* _Opdrachten_
A – Vat de tekst over de wonderbare visvangst samen in twee zinnen.
B – Zet alle regels van de items onder het kopje Materiaal om in een JSON-lijst van strings, één string per regel. Laat lege regels en de afbeeldingen weg.

* _Aangeleverd fragment_
30

 

De 3e zondag na Trinitatis

 

De wonderbare visvangst

 

Luc. 5, 1-11: En het geschiedde, toen de schare op Hem aandrong en naar het woord Gods hoorde, dat Hij zelf aan de oever van het meer Genezareth stond, en Hij zag twee schepen aan de oever liggen. De vissers waren eruit gegaan en spoelden de netten. Hij ging in één van de schepen, dat van Simon, en vroeg hem de zee in te gaan, niet ver van de oever. En Hij zette Zich neder en leerde de scharen van het schip uit. Toen Hij opgehouden had met spreken, zeide Hij tot Simon: Ga naar diep water en zet uw netten uit om te vissen. En Simon antwoordde en zeide: Meester, de gehele nacht door hebben wij hard gewerkt en niets gevangen, maar op uw woord zal ik de netten uitzetten. En toen zij dit gedaan hadden, haalden zij een grote menigte vissen binnen, en hun netten dreigden te scheuren. En zij wenkten hun makkers in het andere schip, dat zij hen zouden komen helpen. En dezen kwamen en vulden beide schepen, tot zinkens toe. Toen Simon Petrus dit zag, viel hij neder aan de knieën van Jezus en zeide: Ga uit van mij, want ik ben een zondig mens, Here. Want verbazing had hem en allen, die bij hem waren, aangegrepen over de vangst der vissen, welke zij gevangen hadden; evenzo ook Jakobus en Johannes, de zonen van Zebe­deüs, die metgezellen van Simon waren. En Jezus zeide tot Simon: Wees niet bevreesd, van nu aan zult gij mensen vangen. En zij trokken de schepen op het land en lieten alles achter en volgden Hem.

 

(1 april 1872)

* _Materiaal_
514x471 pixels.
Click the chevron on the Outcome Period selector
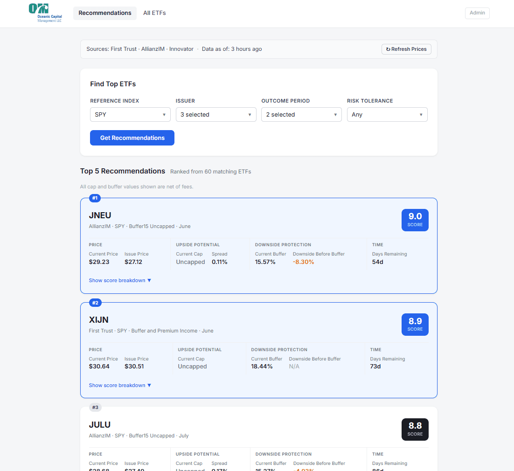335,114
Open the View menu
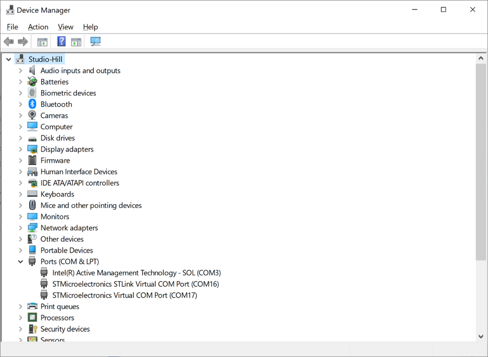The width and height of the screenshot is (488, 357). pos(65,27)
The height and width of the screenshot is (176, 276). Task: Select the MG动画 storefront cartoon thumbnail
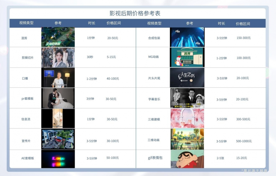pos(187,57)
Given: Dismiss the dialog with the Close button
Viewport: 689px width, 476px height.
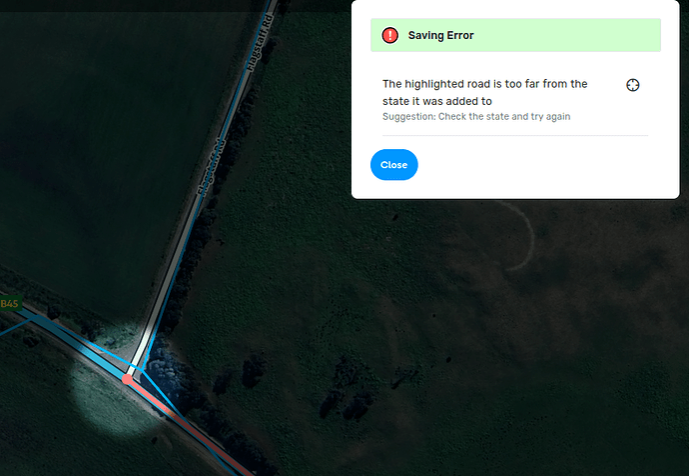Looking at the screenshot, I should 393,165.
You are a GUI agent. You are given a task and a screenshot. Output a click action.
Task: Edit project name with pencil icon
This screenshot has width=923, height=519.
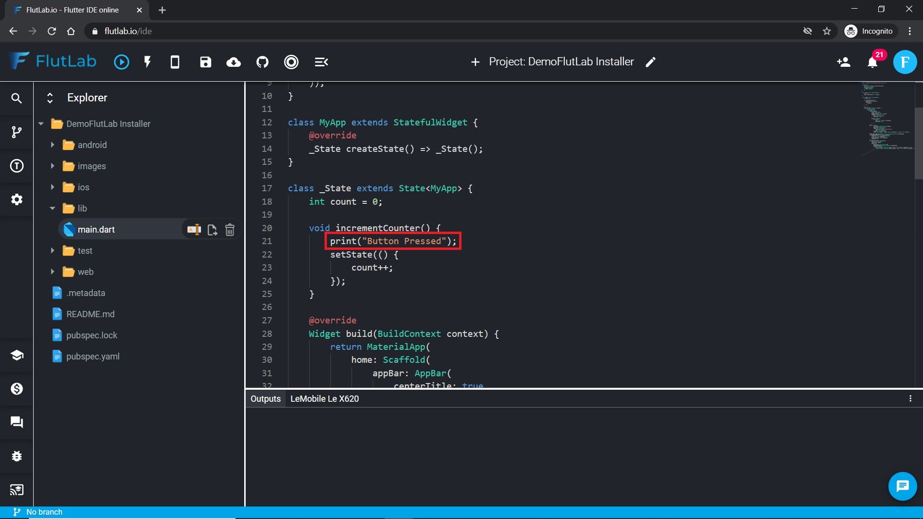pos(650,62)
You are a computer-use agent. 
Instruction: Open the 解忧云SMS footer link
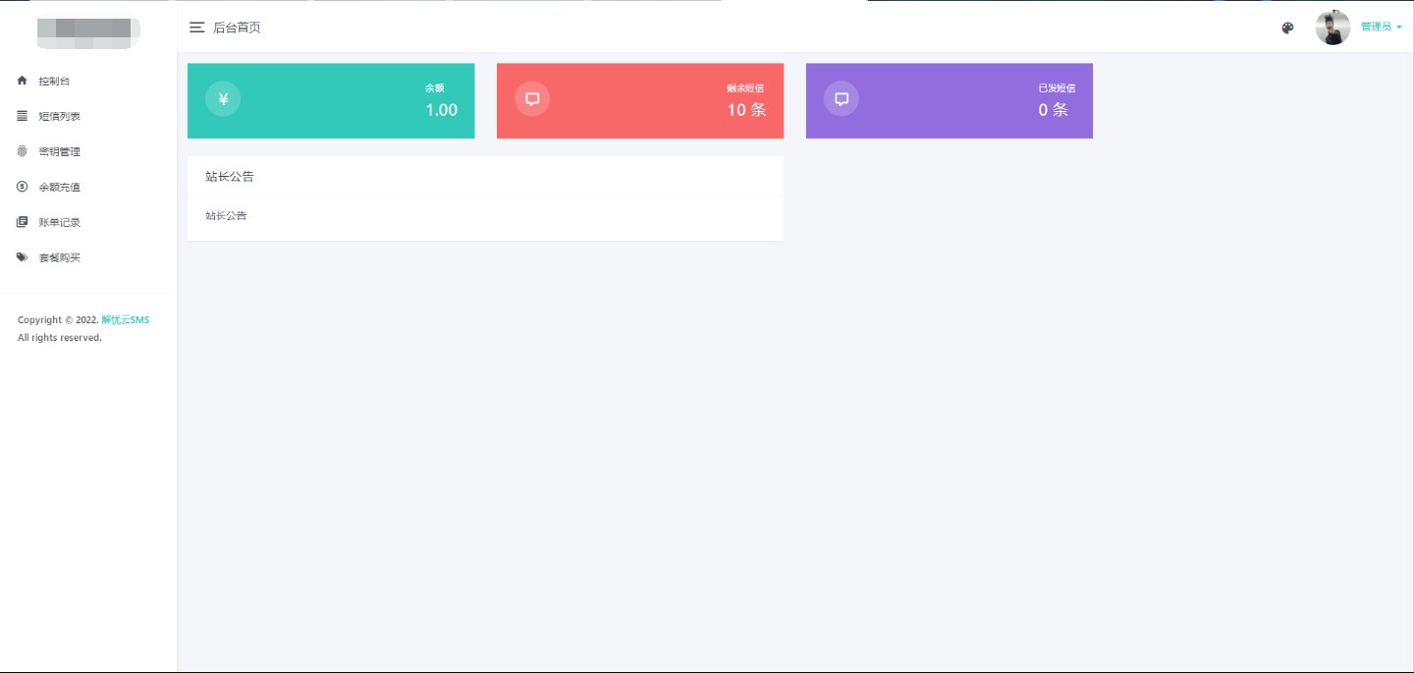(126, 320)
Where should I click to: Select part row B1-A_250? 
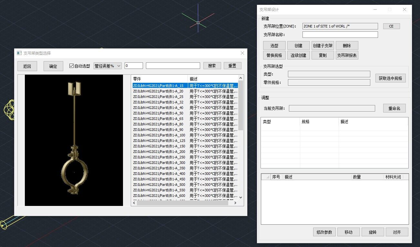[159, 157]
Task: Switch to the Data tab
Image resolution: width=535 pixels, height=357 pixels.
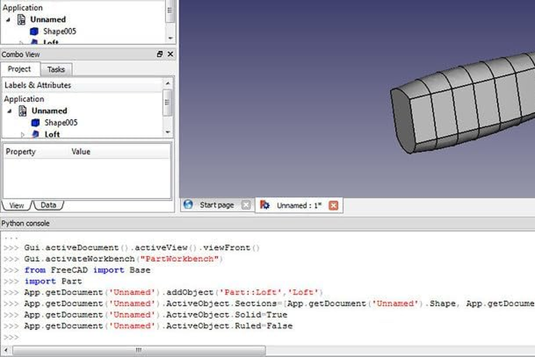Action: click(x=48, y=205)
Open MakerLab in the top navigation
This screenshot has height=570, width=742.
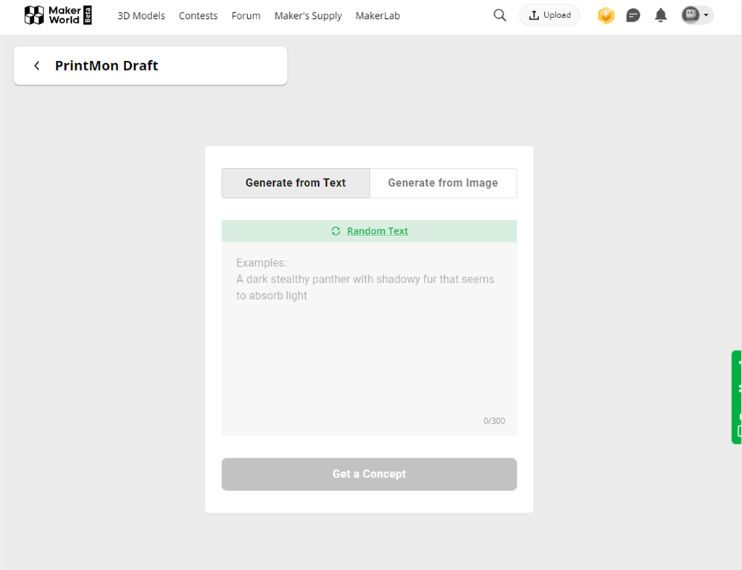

* _Verwachte resultaten_
A – Voor de derde zondag na Trinitatis geeft de tekst Lucas 5:1-11 weer: Jezus leert de scharen vanuit het schip van Simon en laat hem daarna op diep water de netten uitzetten, waarna zij na een nacht zonder vangst zoveel vis binnenhalen dat beide schepen bijna zinken. Simon Petrus valt aan de knieën van Jezus en noemt zich een zondig mens, waarop Jezus zegt dat hij voortaan mensen zal vangen, en zij laten alles achter en volgen Hem.

B –
[
  "514x471 pixels.",
  "Click the chevron on the Outcome Period selector",
  "335,114",
  "Open the View menu",
  "The width and height of the screenshot is (488, 357). pos(65,27)",
  "The height and width of the screenshot is (176, 276). Task: Select the MG动画 storefront cartoon thumbnail",
  "pos(187,57)",
  "Given: Dismiss the dialog with the Close button",
  "Viewport: 689px width, 476px height.",
  "Looking at the screenshot, I should 393,165.",
  "You are a GUI agent. You are given a task and a screenshot. Output a click action.",
  "Task: Edit project name with pencil icon",
  "This screenshot has width=923, height=519.",
  "pos(650,62)",
  "You are a computer-use agent. ",
  "Instruction: Open the 解忧云SMS footer link",
  "(126, 320)",
  "Where should I click to: Select part row B1-A_250? ",
  "[159, 157]",
  "Task: Switch to the Data tab",
  "Image resolution: width=535 pixels, height=357 pixels.",
  "Action: click(x=48, y=205)",
  "Open MakerLab in the top navigation",
  "This screenshot has height=570, width=742."
]